Since its approval, Eaton Vance has had to work hard to convince competitive money managers to license its patent and persuade broker-dealers that it is in their interest to make NextShares available to advisers even though the funds don’t offer the same underlying fees to encourage distributors. Eaton Vance’s NextShares-promoting subsidiary, Navigate Fund Solutions, has had to make that case before it even has a product on the market or a distribution partner.
BrokerDealer.com provides a global directory of regulated securities industry professionals operating in 30 major countries across the free world.
The deal is a big win for Eaton Vance, an actively managed mutual fund company that’s hoping to replace those products with a potentially more tax-efficient vehicle that could lower costs and improve performance for investors. Envestnet is a major gatekeeper in the fast-growing market of independent financial advisers, providing services for over $700 billion in client assets.

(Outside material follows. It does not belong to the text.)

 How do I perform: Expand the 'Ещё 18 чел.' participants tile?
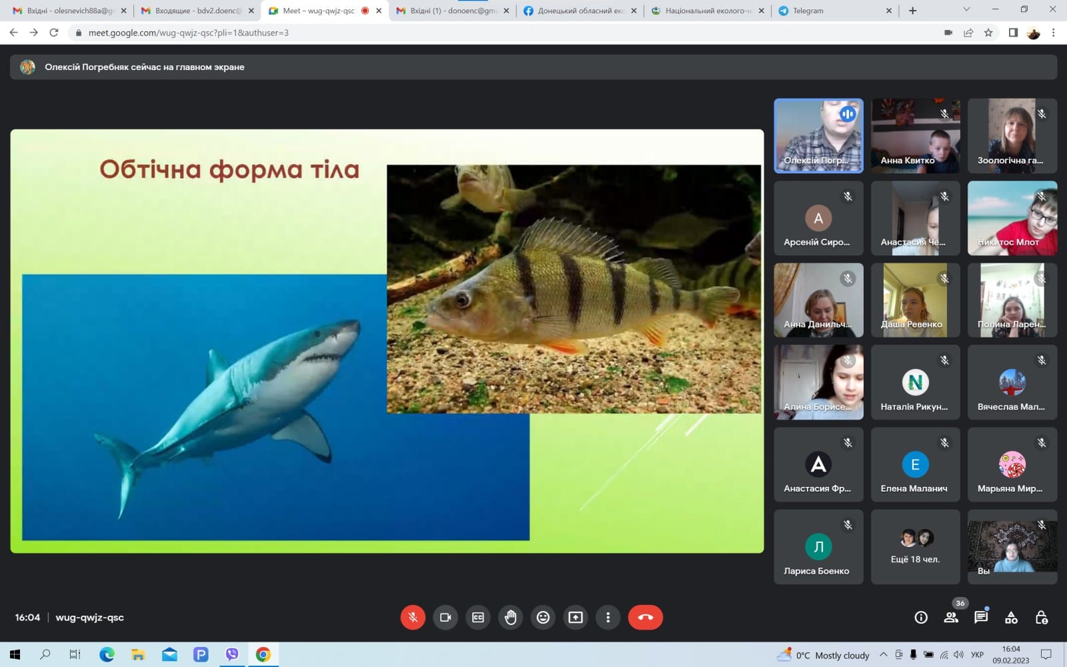point(915,547)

In a statement, an Envestnet executive, Jim Patrick, described NextShares as a “groundbreaking fund structure” and said the company sees offering the funds as part of its mission to help advisers deliver “wealth management services in the most cost- and tax-efficient way possible.”
ONLY APPROVED PRODUCT
NextShares was the first and remains the only structure approved by the Securities and Exchange Commission that allows an actively managed open-end fund to trade on exchanges without regularly disclosing its holdings. Portfolio managers resist showing the securities they buy and sell, in part to prevent being taken advantage of by competitors.